Recently, after I’d been exploring making custom printables to make my life easier, I was listening to ADHD reWired, an amazing podcast put out by Eric Tivers. This particular episode guest-starred Alan Brown and discussed theming.
If you haven’t heard it, go listen to it right now. I’ll wait. If you don’t have the capacity to listen to the whole thing (and that’s okay, I’ve been there too), there’s a handy dandy timestamp cheat sheet below the episode on their page so you can jump around.
I have to set time aside to listen to podcasts with a fidget-to-focus tool and take notes, because my auditory memory is so terrible. So I actually sat down and listened to the whole podcast and made notes and then I had to review the timestamps to make sure there wasn’t anything important that I missed. (Thanks, Mr. Tivers, for keeping me sharp for those college lectures.)
It was worth it in the end. I may have come out of it mentally drained, but I did have a lot of information I could apply to my own life with clarity.
I am currently in the process of developing a theming system I use and apply in my own life, over days, weeks, and eventually over months.

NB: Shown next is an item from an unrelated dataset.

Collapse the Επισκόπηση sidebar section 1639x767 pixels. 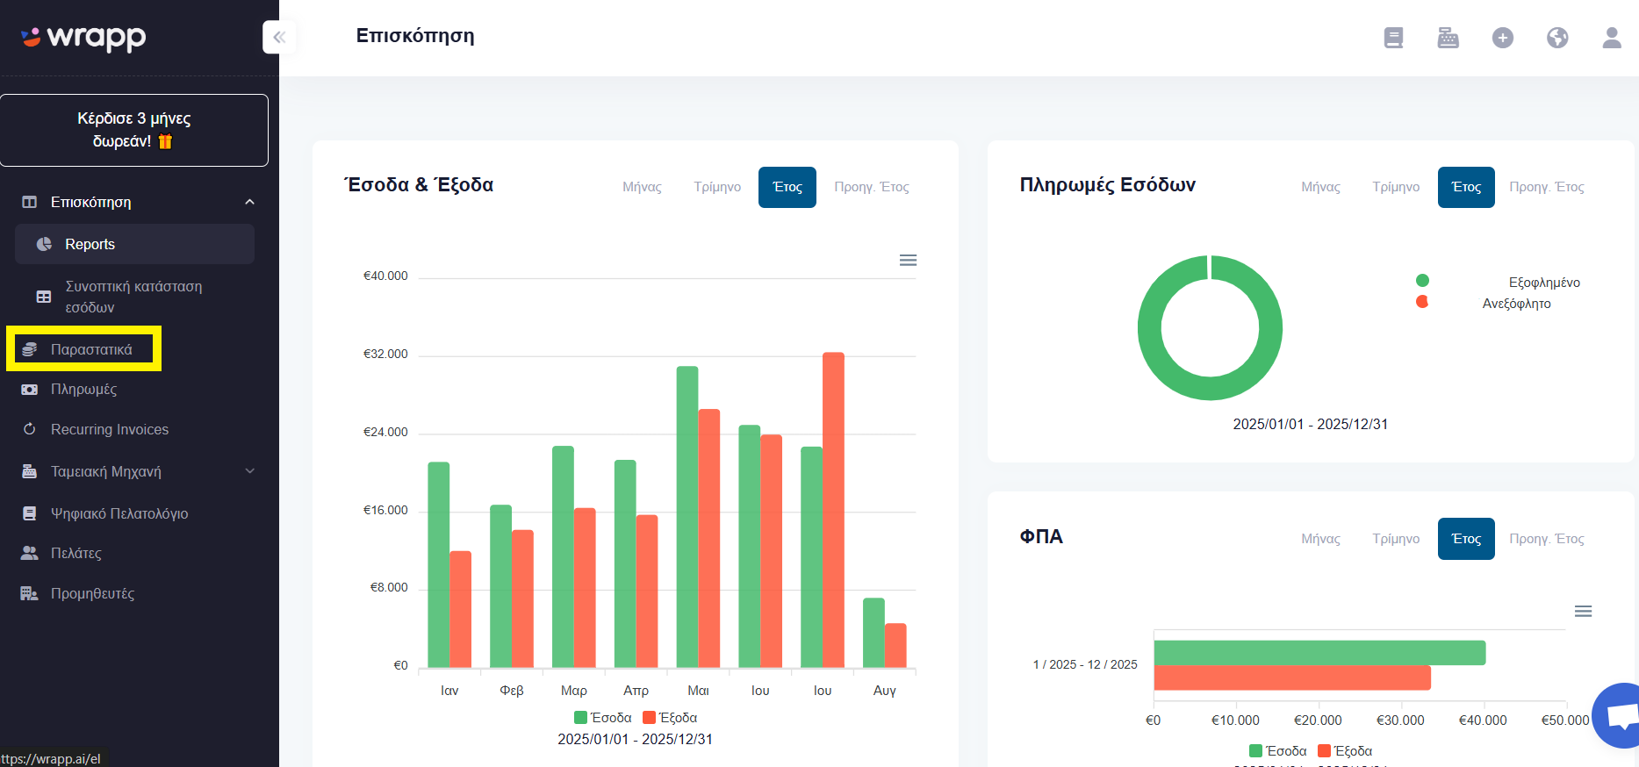pyautogui.click(x=249, y=202)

So You Want to Use Theming to be Productive
The first thing I want to say is I am not a theming expert. I am not even a productivity expert. I am just a young squirrel with executive dysfunction trying to Figure Things Out™. This blog was created so I could explore how to be the best I could be and hopefully someone else could apply what I’d learned and not struggle so hard themselves.
If you want to know how to theme your life perfectly, this is not the place to go. I can at best offer an overview of theming and how I use it to impact my own life in a positive way.

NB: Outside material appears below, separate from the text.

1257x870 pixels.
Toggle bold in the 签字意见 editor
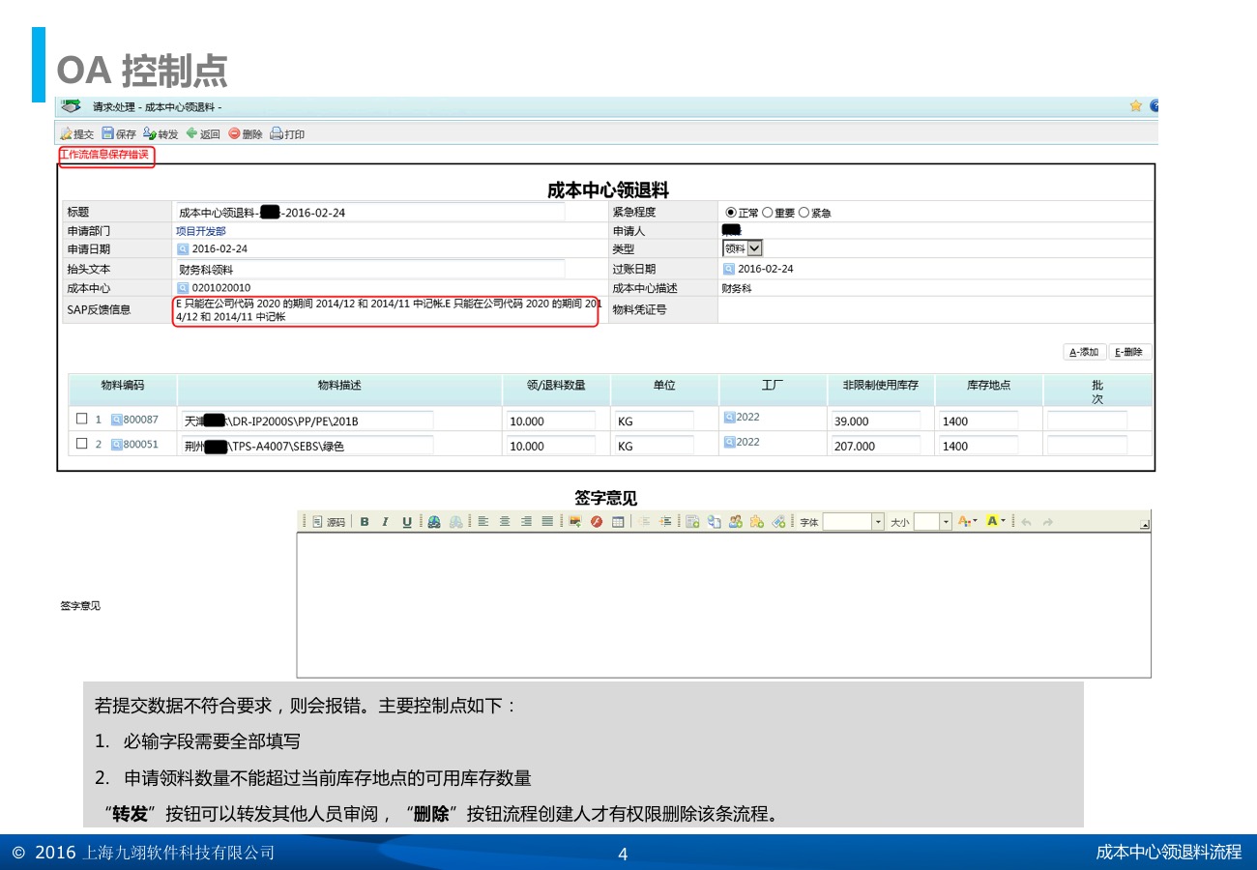pos(365,522)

The major takeaways I got from the podcast are as follows (and I’ll go through them in more detail shortly):
- Theme your months and refer back to that each day.
- Theming your days on a recurring schedule is the most beneficial.
- You will be doomed to fail if you have more than three priorities per day.
There’s other things in there that are very important, and they may actually be more important to you than the stuff I gleaned from it. That’s okay.
Theme your months and refer back to them each day.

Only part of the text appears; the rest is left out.